Be careful now... ;-)
The result of getLine isn't a string, it's an "I/O command object", if you will. The code actually desugars to
getLine >>= (\ x -> return "hello")
The >>= operator constructs a new I/O command object out of an existing one and a function... OK, that's a bit much to wrap your mind around. The important thing is, the I/O action gets executed (because of the implementation of >>= for IO), but its result doesn't necessarily get evaluated (because of laziness).

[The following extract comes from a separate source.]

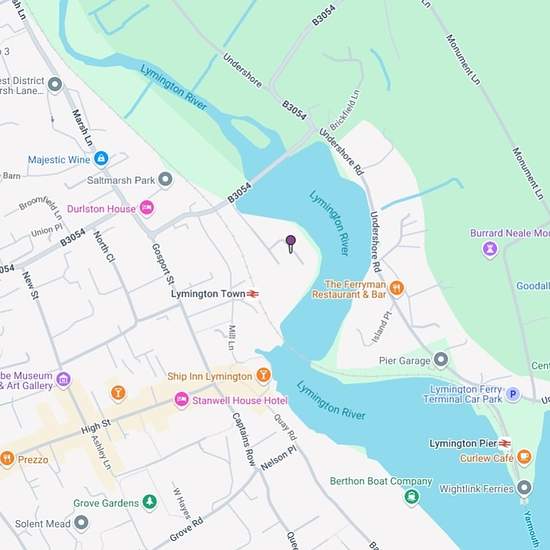Viewport: 550px width, 550px height.
Task: Open the Grove Gardens park marker
Action: (150, 502)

So let's look at the implementation of the IO monad... erm, actually you know what? Let's not. (It's deep magic, hard-wired into the compiler, and as such it's implementation-specific.) But this phenomenon isn't unique to IO by any means. Let's look at the Maybe monad:
instance Monad Maybe where mx >>= f = case mx of Nothing -> Nothing Just x -> f x return x = Just x
So if I do something like
do x <- foobar return "hello"
Will x get evaluated? Let's look. It desugars to:
foobar >>= (\ x -> return "hello")
then this becomes
case foobar of Nothing -> Nothing Just x -> Just "hello"
As you can see, foobar is clearly going to be evaluated, because we need to know whether the result is Nothing or Just. But the actual x won't be evaluated, because nothing looks at it.
It's kind of the same way that length evaluates the list nodes, but not the list elements they point to.